[What the task requires] The reply should consist solely of the lines from the one with "Instruction: Click the" through the final line of the listing, copied exactly, with no pictures.

▬▬▬

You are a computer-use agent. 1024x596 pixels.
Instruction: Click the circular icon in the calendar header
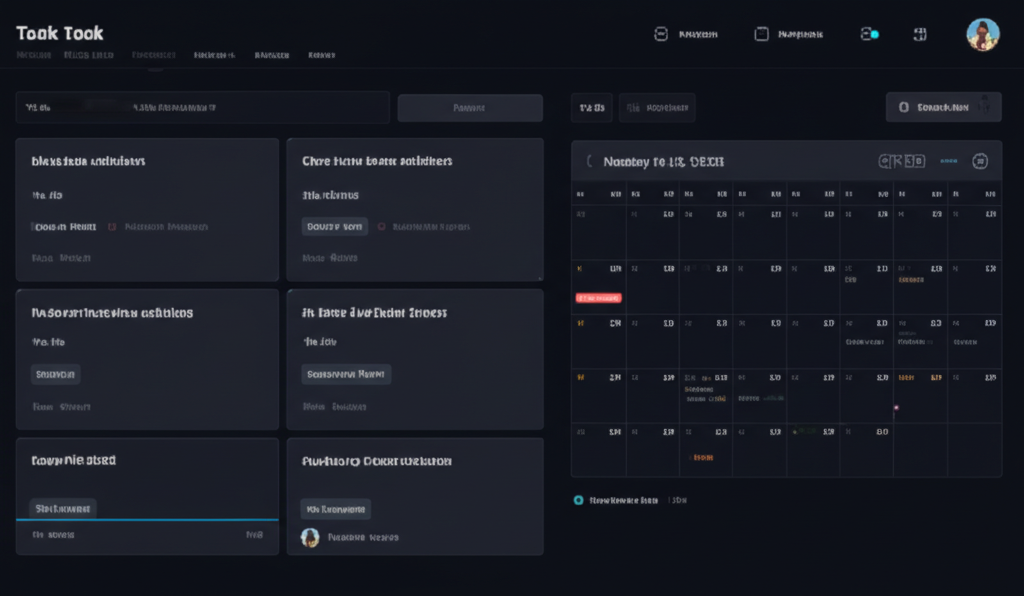pos(980,161)
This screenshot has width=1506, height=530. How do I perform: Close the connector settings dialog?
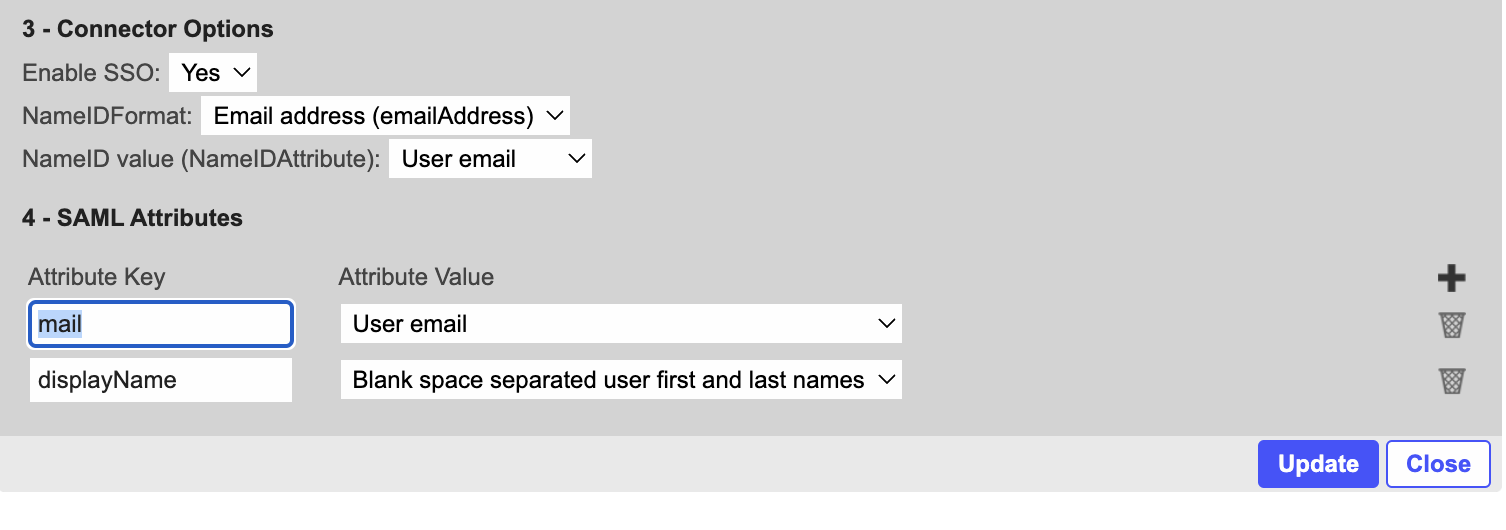click(1437, 464)
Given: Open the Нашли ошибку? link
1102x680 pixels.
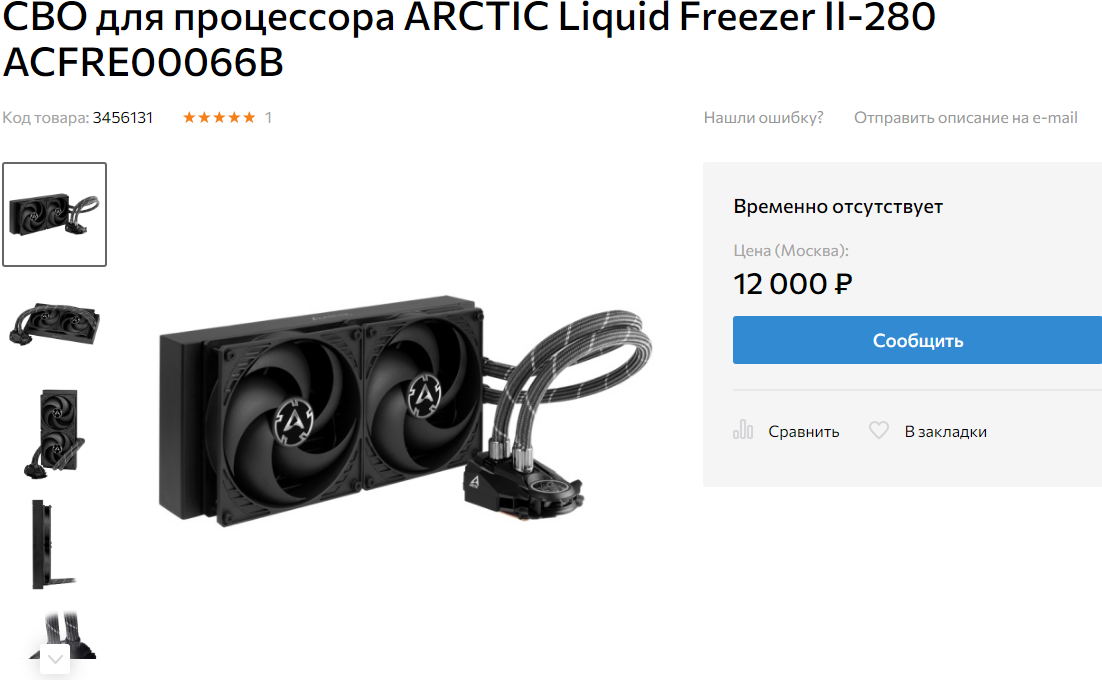Looking at the screenshot, I should tap(763, 117).
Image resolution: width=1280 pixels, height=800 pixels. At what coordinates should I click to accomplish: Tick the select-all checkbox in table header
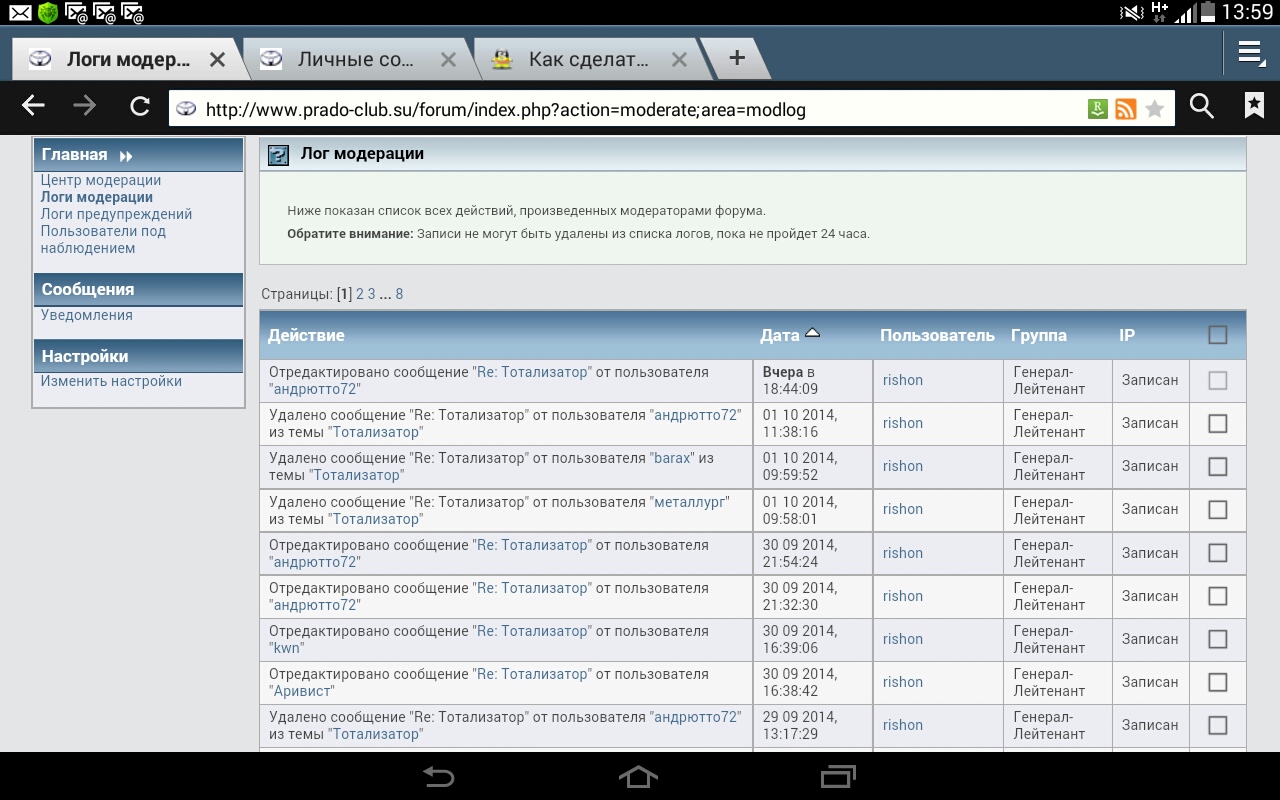(1217, 335)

▬▬▬

[Answer area]
Instruction: Click the circular icon in the calendar header
pos(980,161)
This screenshot has width=1506, height=530. How do I perform: Close the connector settings dialog?
click(1437, 464)
Given: Open the Нашли ошибку? link
1102x680 pixels.
Looking at the screenshot, I should tap(763, 117).
Image resolution: width=1280 pixels, height=800 pixels. At what coordinates should I click to accomplish: Tick the select-all checkbox in table header
(1217, 335)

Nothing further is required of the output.